# The problem
Give the number of lines in the following entries that contain the word "icon", with nothing added.

# Material provided

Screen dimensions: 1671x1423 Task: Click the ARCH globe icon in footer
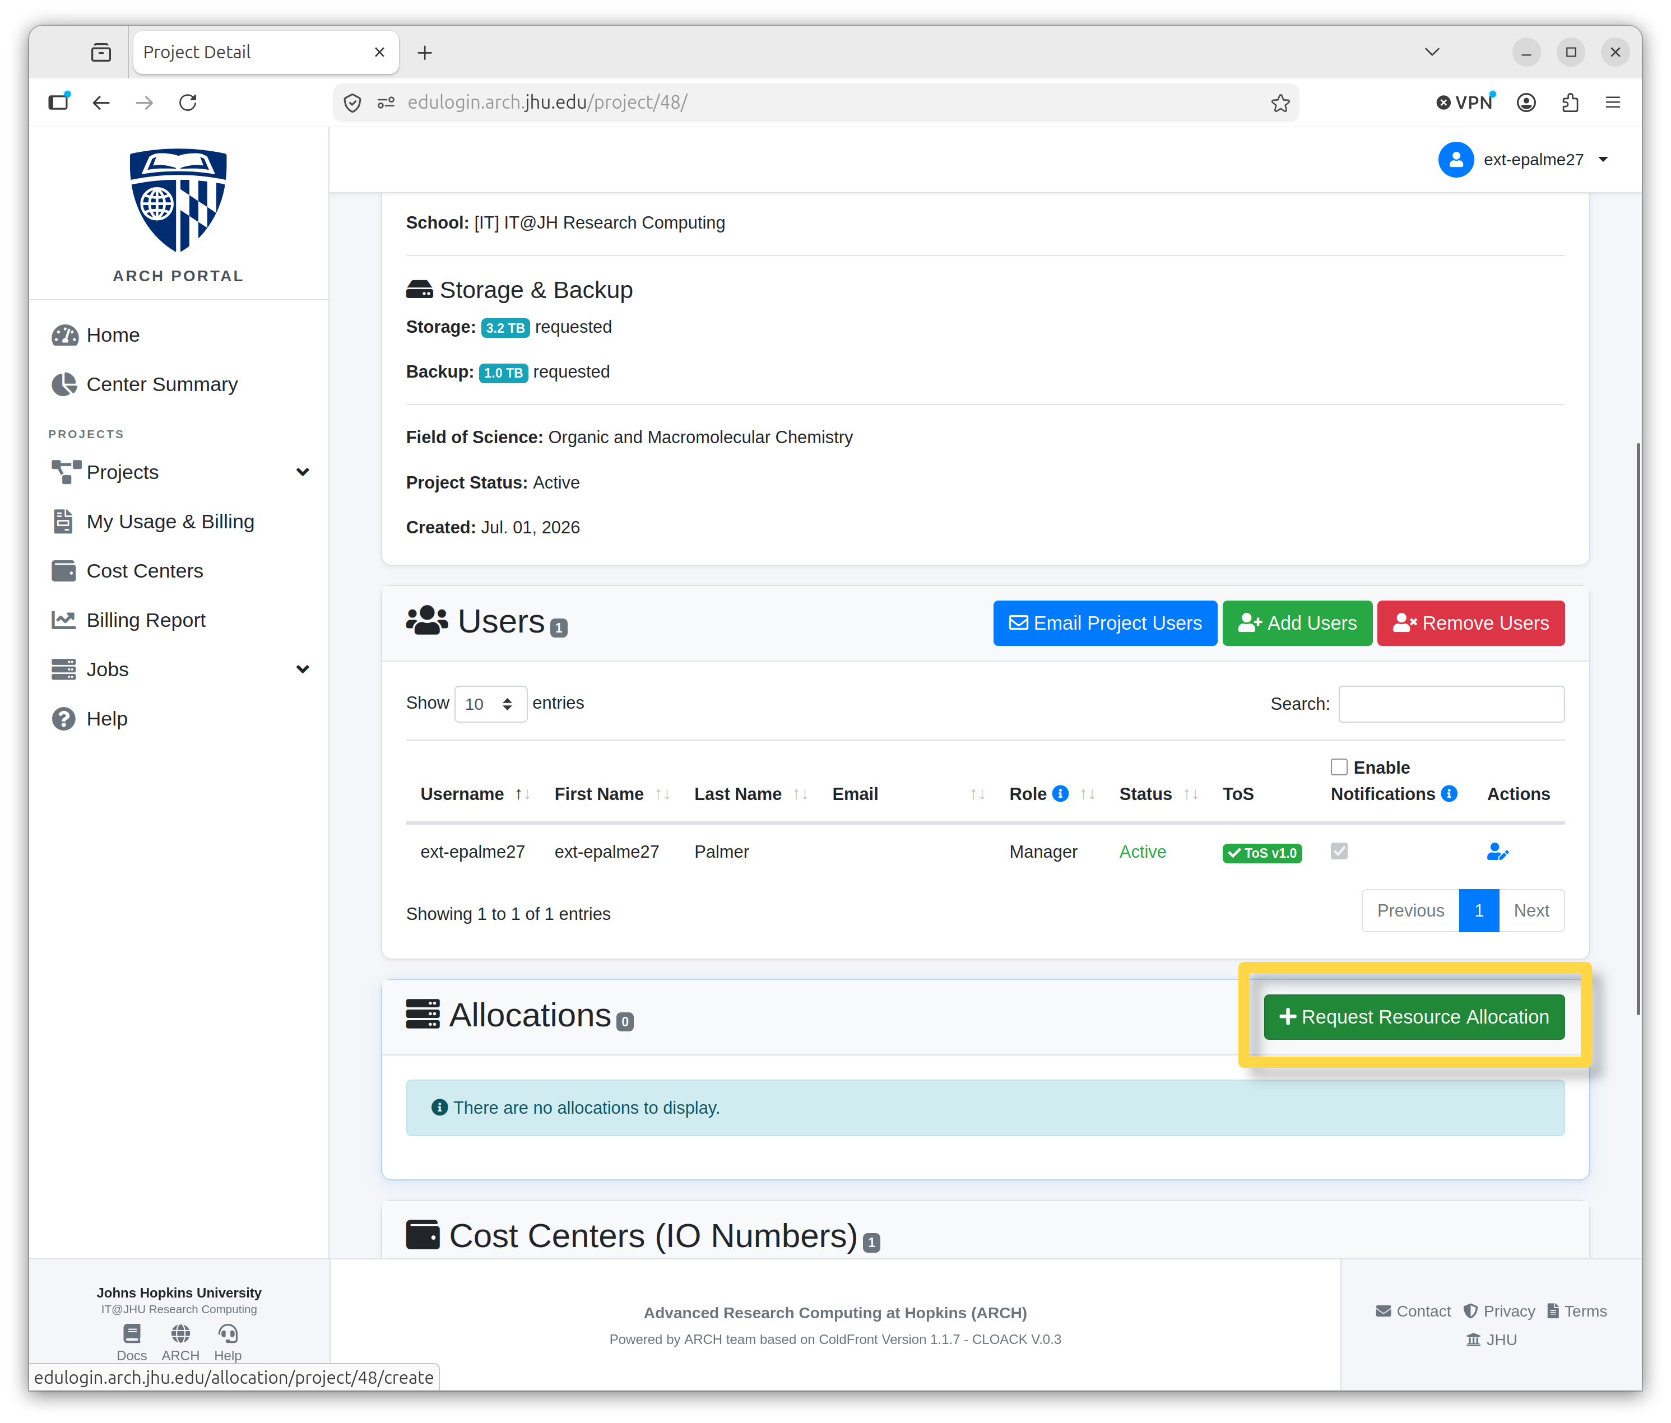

---

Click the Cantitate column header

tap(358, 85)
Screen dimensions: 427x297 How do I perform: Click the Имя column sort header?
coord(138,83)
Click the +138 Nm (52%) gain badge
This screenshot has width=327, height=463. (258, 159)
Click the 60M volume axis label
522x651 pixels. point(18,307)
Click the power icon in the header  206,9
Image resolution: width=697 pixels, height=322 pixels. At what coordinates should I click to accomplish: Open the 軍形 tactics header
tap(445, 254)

# Finished exercise
2